Director: Dave McKean
Cast: Stephanie Leonidas, Gina McKee, Rob Brydon

Reviewer: Bob the Goldfish

Let’s not mince words here. MirrorMask is a fantastic film. Rich, vivid and imaginative, it is a must-see for all Neil Gaiman fans and should be highly recommended to everyone else. For it is instantly recognisable as Gaiman’s work; the strange characters and meandering dreamland could easily be compared to Sandman. But this is no bad thing. As I said, fans will find it endearing. Non-fans and newcomers may warm to his style, as it is less complex, with a more coherent plot than Sandman. The film is also a very distinctive example of director Dave McKean’s work, and his direction fits Gaiman’s vision.

The plot involves a young girl called Helena (Stephanie Leonidas). Initially a Surly Teenager™, she has grown up in and around the circus her father owns and wishes she could run away join normal life. See what they did there? When her mother is taken ill and must undergo a life-threatening operation, Helena dreams up/stumbles into a strange dreamland filled with familiar faces all hidden behind masks. In this world, which is split into light and dark, everyone wears masks. These masks convey their emotions or status. However, this premise is quickly forgotten in favour of a quest to find the Mirrormask, the charm that will wake the Queen of the Light World (who just happens to look like Helena’s mother). In this quest, she is aided (and hindered) by clownish sidekick Valentine, a resident of the dreamworld. The two of them form an unlikely partnership, with Helena striving to do what’s right and Valentine merely trying to make some money.

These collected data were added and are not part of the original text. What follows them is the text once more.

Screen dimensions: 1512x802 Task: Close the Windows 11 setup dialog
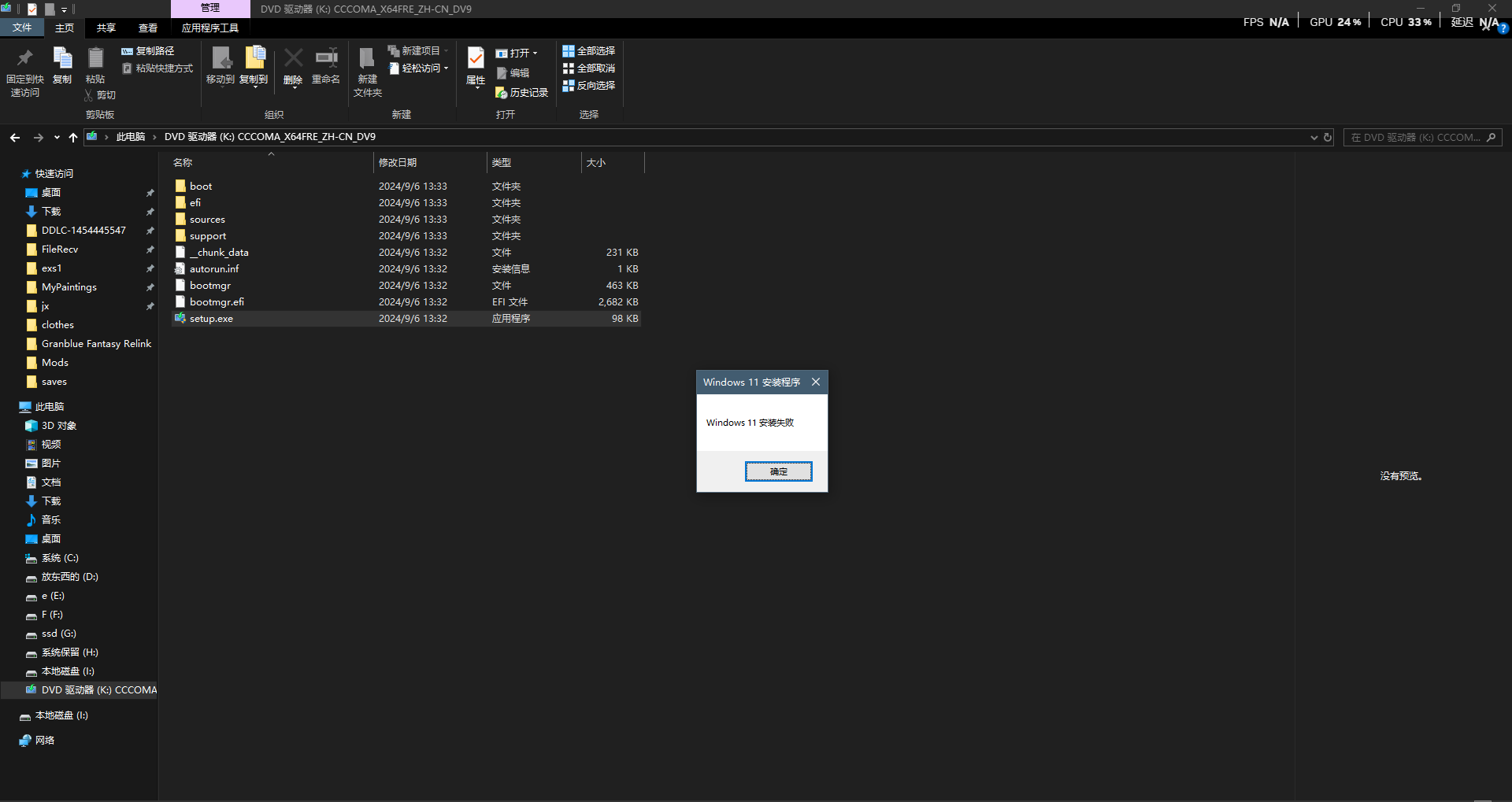pyautogui.click(x=816, y=382)
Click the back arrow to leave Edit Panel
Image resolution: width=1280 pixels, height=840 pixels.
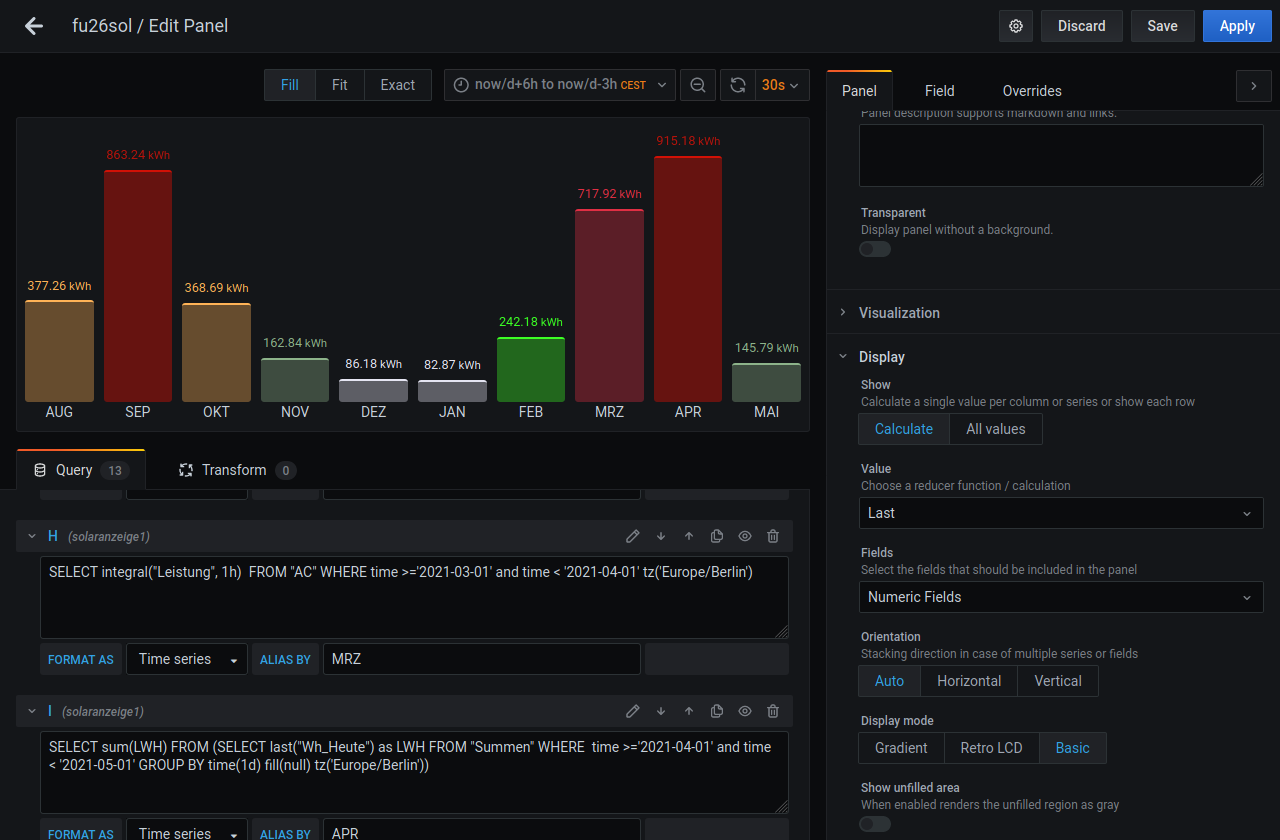34,26
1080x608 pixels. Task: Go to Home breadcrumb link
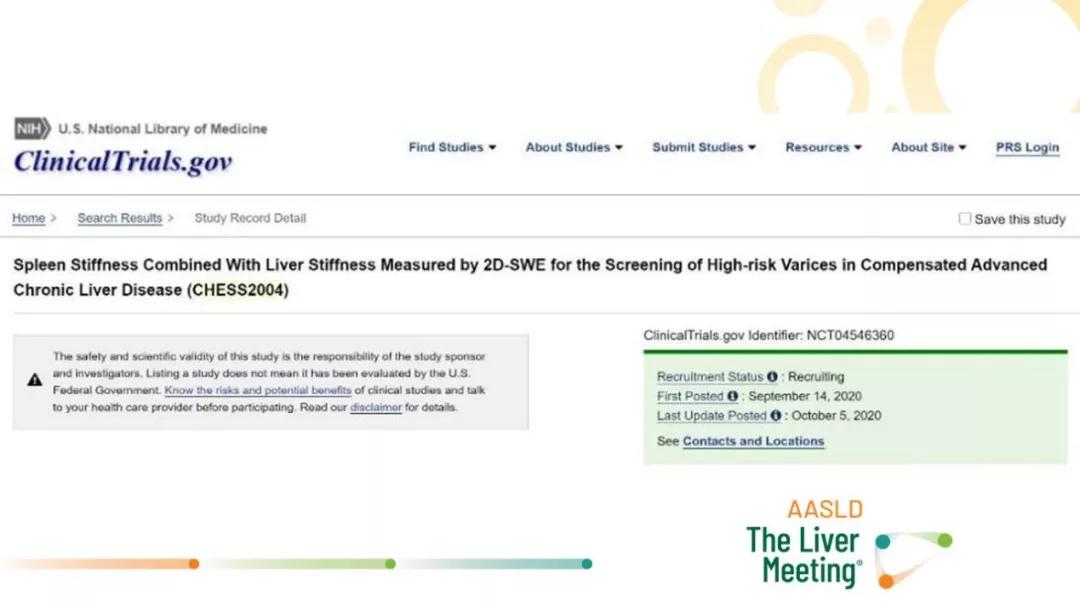28,218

MirrorMask is full of highly entertaining moments, from the Sphinx (Robert Llewellyn) to the quite disturbing music box sequence. Believe me, you’ve never heard ”Why do birds suddenly appear?“ performed like this before. The script is very funny and quite touching. I really did care about the characters despite the dreamland setting. The visual style is quite dark, with the dreamworld mirroring the style of Helena’s own art. The strange colouring brings to mind images of surrealist and modern art. The characters are all colourful and the costumes are exquisitely designed, most notably the Black Queen’s. While this style may not suit all tastes, it is without doubt a unique film. Funny and clever, beautiful and dark, charming and surreal, MirrorMask is the only film I will recommend to everyone I know. So go see it.